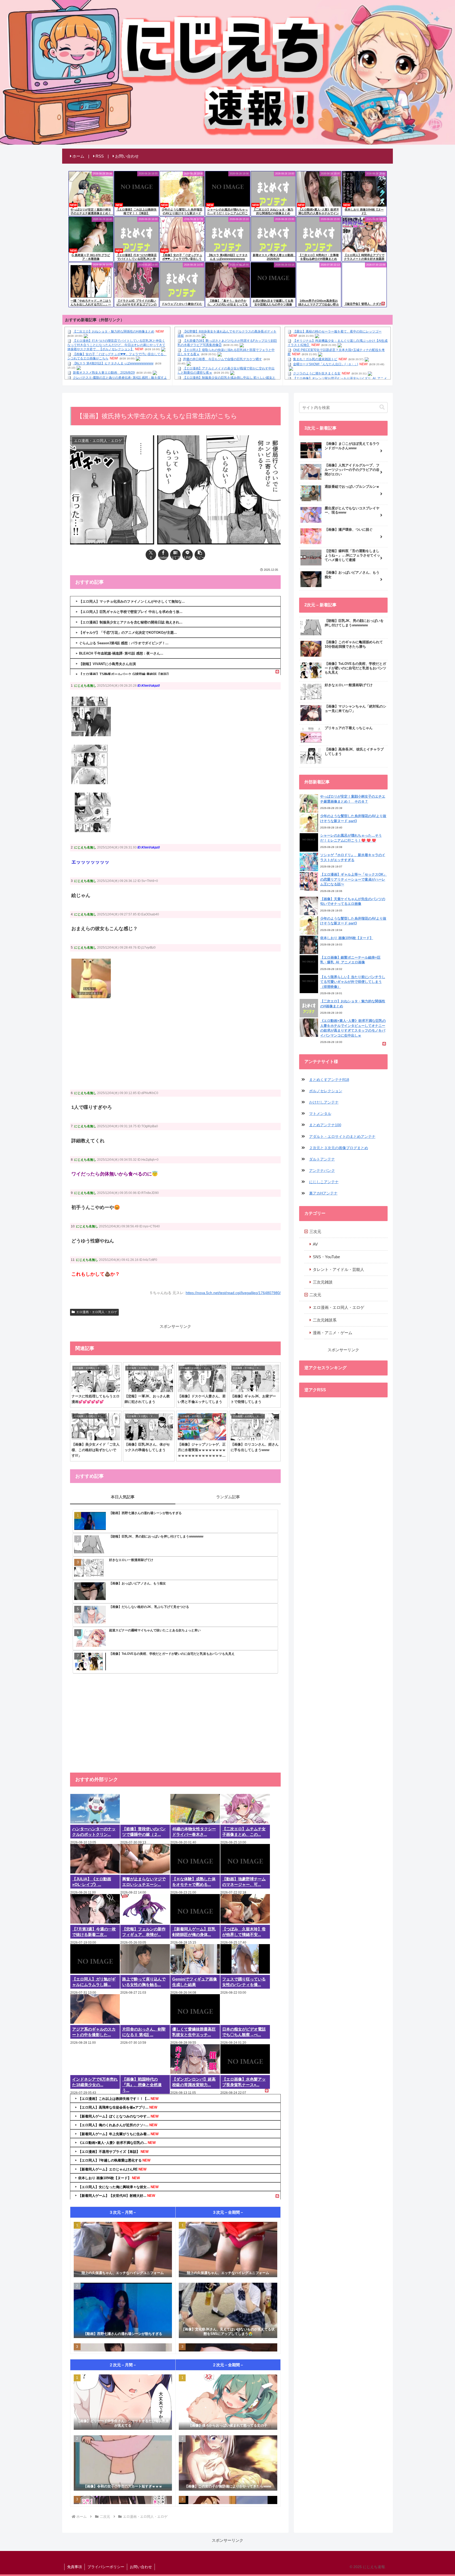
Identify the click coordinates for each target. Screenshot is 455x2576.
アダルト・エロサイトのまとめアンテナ (342, 1136)
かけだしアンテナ (324, 1102)
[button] (200, 554)
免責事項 (74, 2567)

WORK TO COMPLETE:
Copy the records above exactly. The pictures are not part of the copy.

ANSWER BOX:
Identify the click coordinates for each target. Screenshot is 455x2576.
アダルト・エロサイトのまとめアンテナ (342, 1136)
かけだしアンテナ (324, 1102)
[button] (200, 554)
免責事項 (74, 2567)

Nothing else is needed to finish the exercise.